In some ways my short story “mDNA” in the recently published Mercury anthology by Superversive Press is about as far from that cover image as one could imagine.
It doesn’t take place on Mercury, or even on space heading to or from Mercury. It takes place on Earth and while there is a significant voyage as part of the plot, it’s a voyage in a cargo van with a beefed up suspension down a decaying interstate highway across the overgrown ruins of dying Middle America.
Spiritually, though, I think that my heroine, Topaz, would relate to figure on the cover. Topaz is a courier for genetic material.
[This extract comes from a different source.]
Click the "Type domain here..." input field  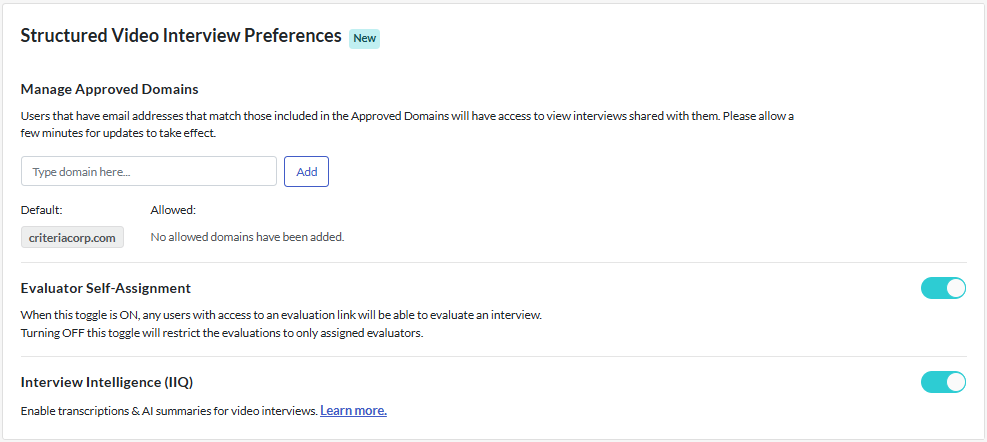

In a world where the majority of the human race has been rendered sterile by a carcinogenic plague, fertile humans are kept in carefully guarded enclaves and breeding is conducted by artificial insemination carefully calculated to insure humanity’s best chance at survival.
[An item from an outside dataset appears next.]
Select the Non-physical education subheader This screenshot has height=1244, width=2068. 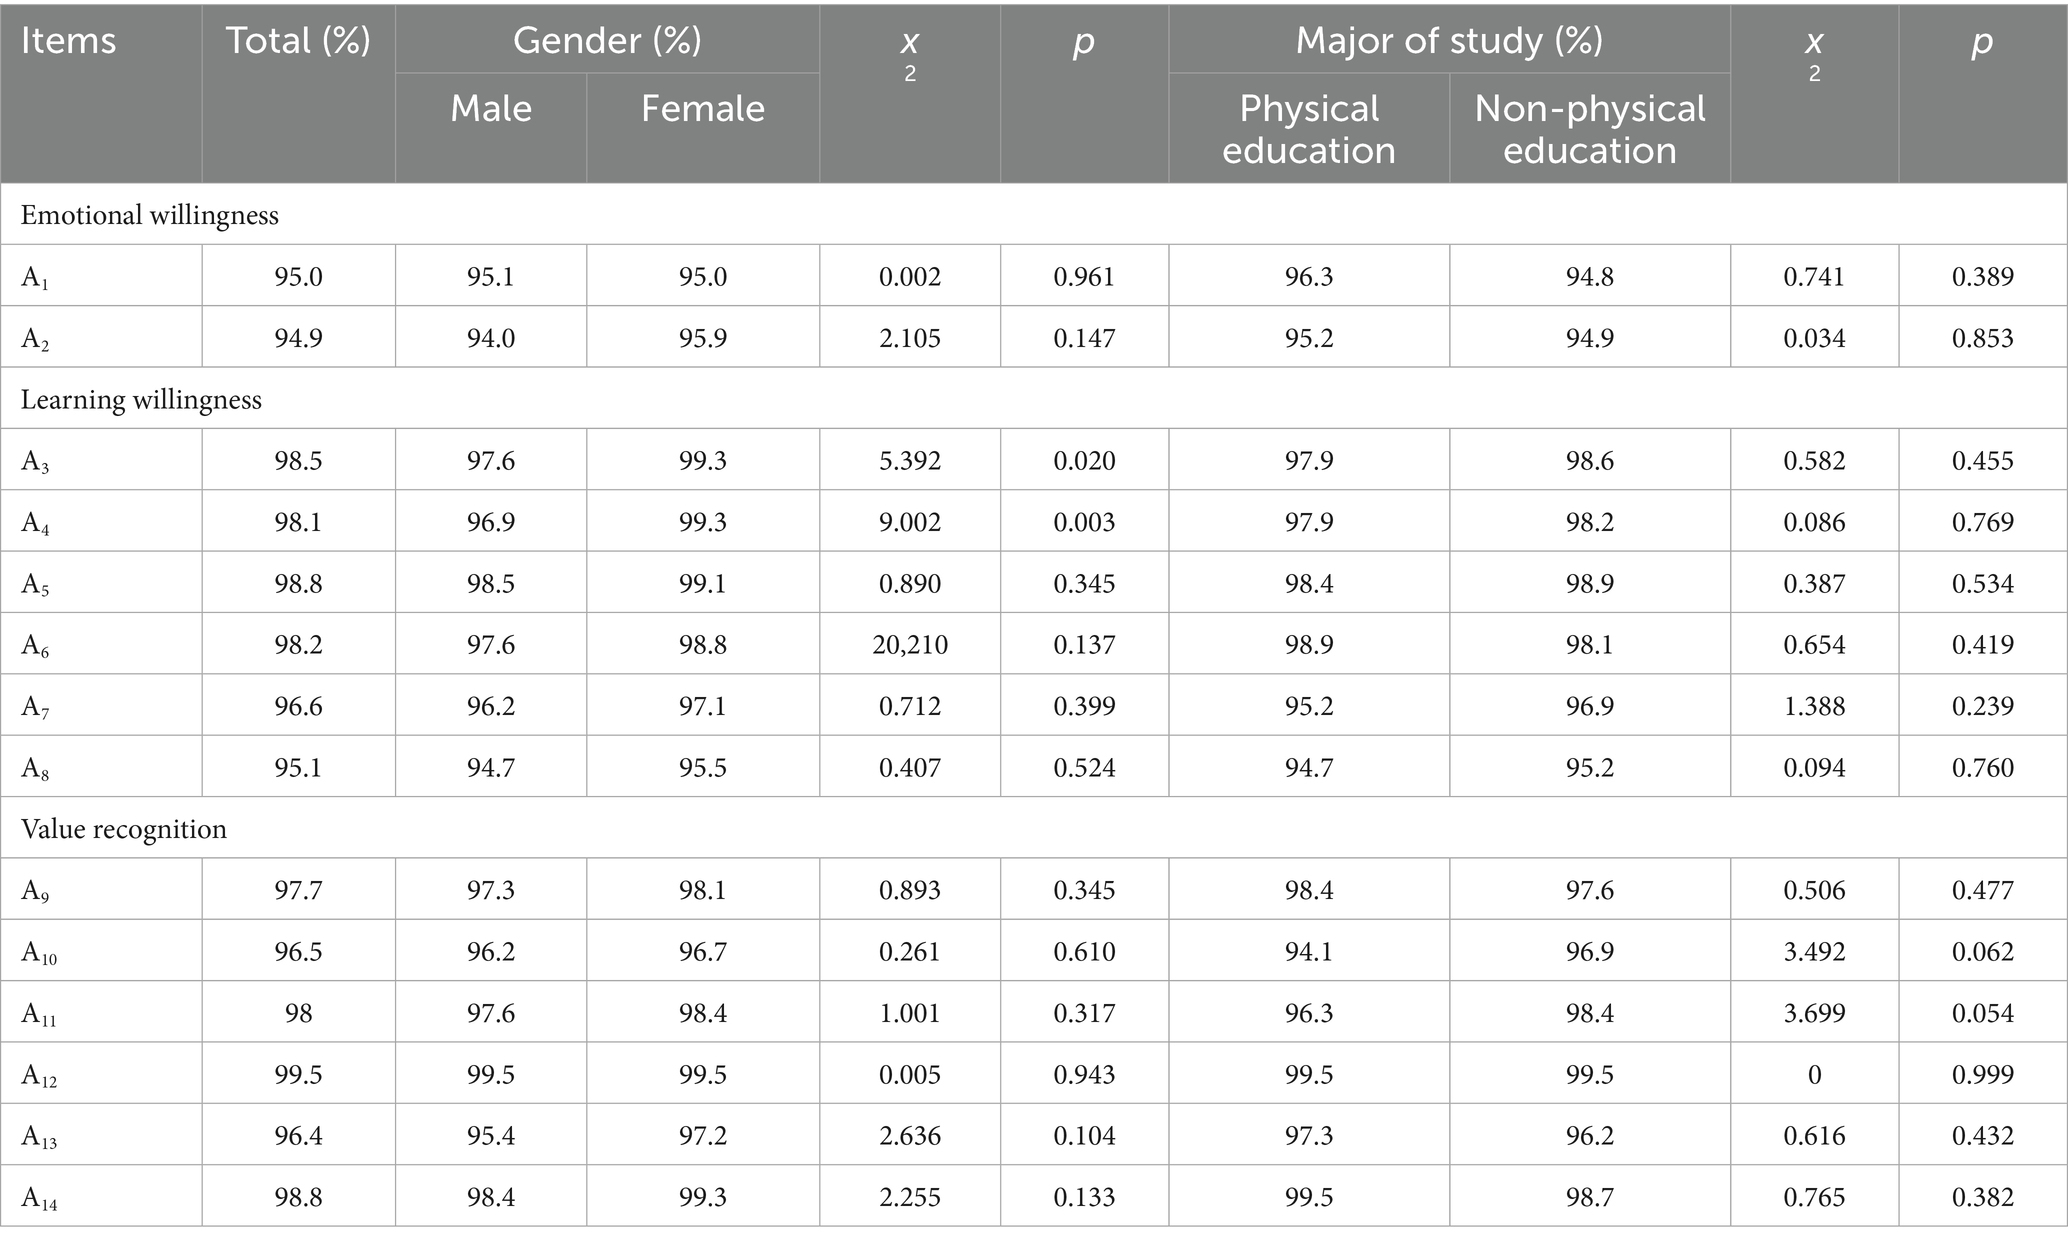pos(1589,129)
The premise for the story grew out of wanting to explore the “messenger” aspect of Mercury. (The title means “messengerDNA”, which is how the main character sees herself, as a method by which DNA is transferred from donor to recipient.)
I was trying to envision a character who had something truly vital to deliver–the whole “future of the human race depends on this” kind of important. Obviously, if there are no little human beings, there is no future for the human race. I worked backwards to build a world in which fertile humans were so rare that it required extreme measures just to stave off extinction.
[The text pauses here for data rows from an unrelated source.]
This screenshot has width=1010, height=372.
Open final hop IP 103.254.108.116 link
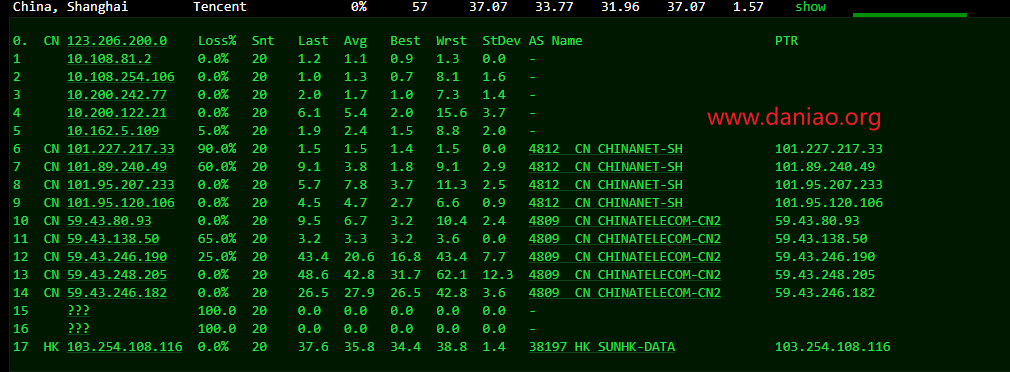[x=125, y=347]
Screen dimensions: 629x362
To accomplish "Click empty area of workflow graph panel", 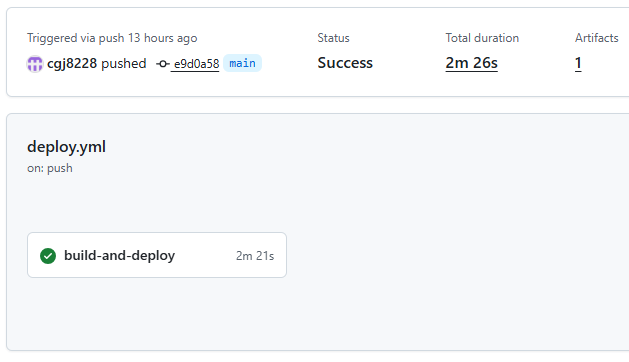I will point(441,241).
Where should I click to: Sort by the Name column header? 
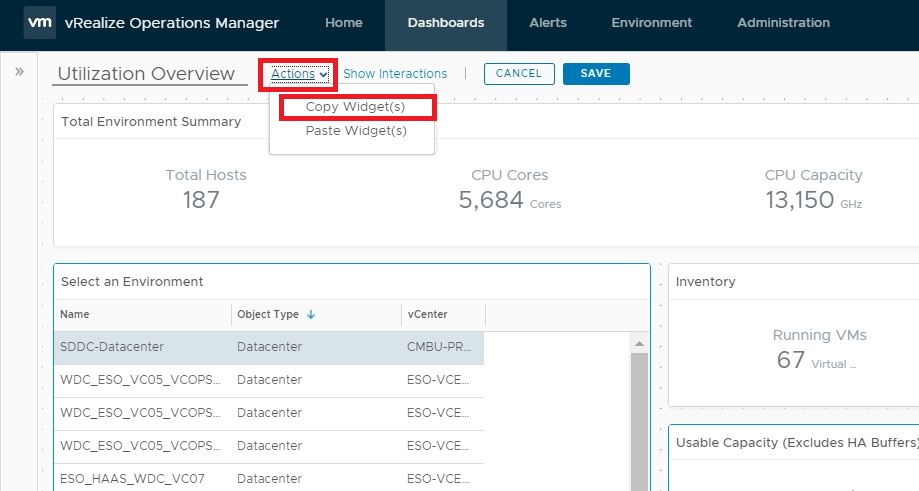click(x=75, y=314)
That’s where I started. Topaz, naturally, would be one of the sterile humans, genetically female but biologically androgynous, not able to appreciate or even understand sex beyond her professional involvement in the process.
And then, of course, I had to come up with the endpoints of her journey, the man and the woman who could never meet in person, but only through a surrogate. That’s when the story really came together. I found that I had written about Topaz coming to understand that there is more to sex than just biology, and that something else was a thing that she could carry with her and, in some ways, experience by transmitting it.
It’s a good story. It makes me cry a little bit at the end. I hope it makes you cry, too.